■ **TASK ITEM**
Below are the records; retype them exactly and omit each picture.

■ **EXTRACTED DATA**
Segment Open
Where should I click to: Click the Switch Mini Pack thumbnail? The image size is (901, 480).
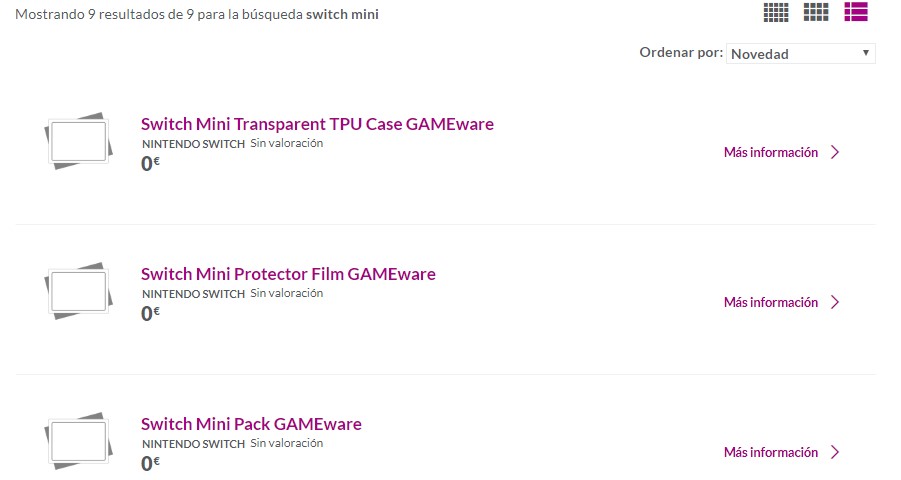76,443
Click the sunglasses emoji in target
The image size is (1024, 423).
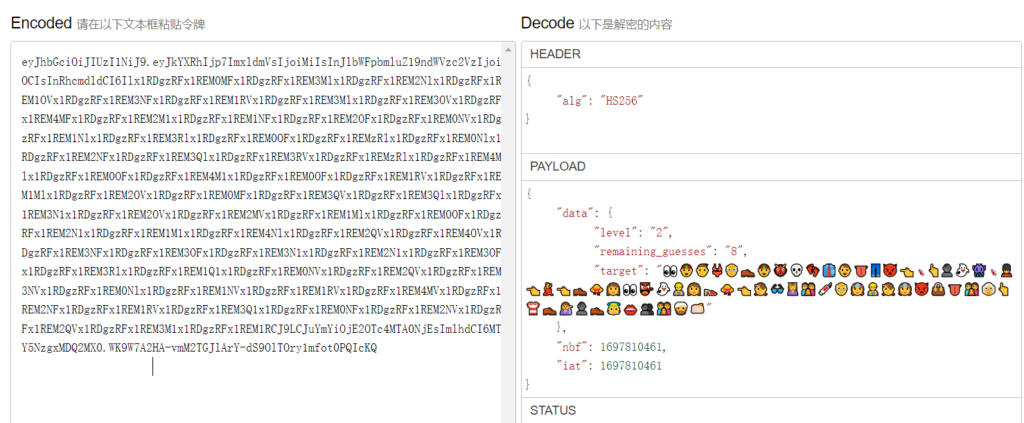(x=778, y=290)
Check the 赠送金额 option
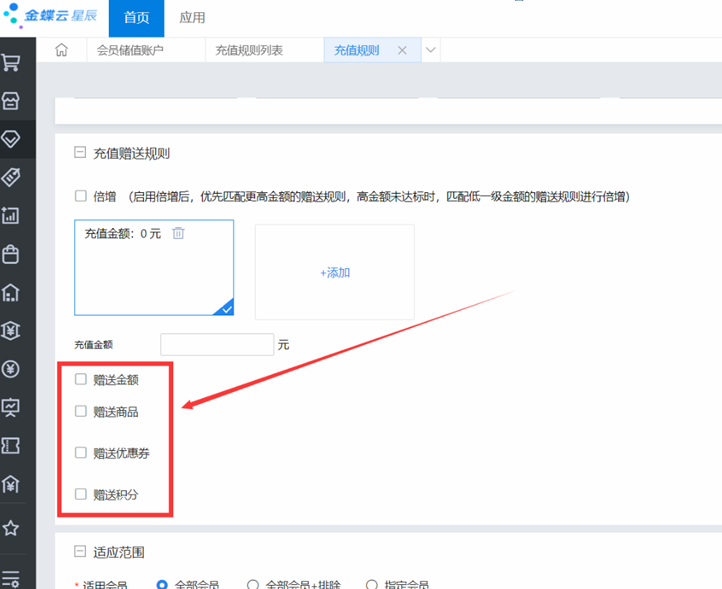This screenshot has width=722, height=589. pos(81,379)
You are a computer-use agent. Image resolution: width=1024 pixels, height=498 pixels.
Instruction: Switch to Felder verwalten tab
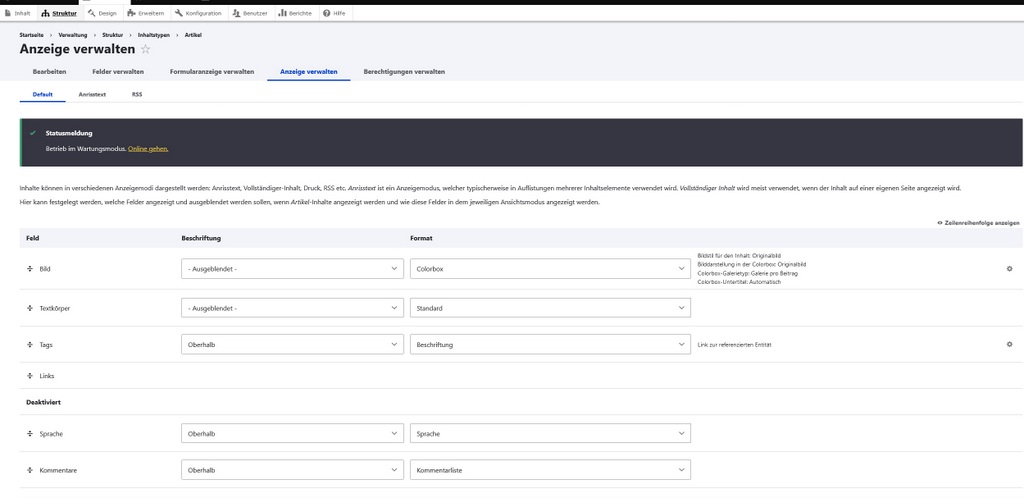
Segment Closed
■ **ANSWER TO THIS PROBLEM**
Where should I click to: Click the Switch Mini Pack thumbnail? The image size is (901, 480).
76,443
Click the sunglasses emoji in target
The image size is (1024, 423).
(x=778, y=290)
Check the 赠送金额 option
This screenshot has width=722, height=589. pos(81,379)
You are a computer-use agent. Image resolution: width=1024 pixels, height=498 pixels.
Instruction: Switch to Felder verwalten tab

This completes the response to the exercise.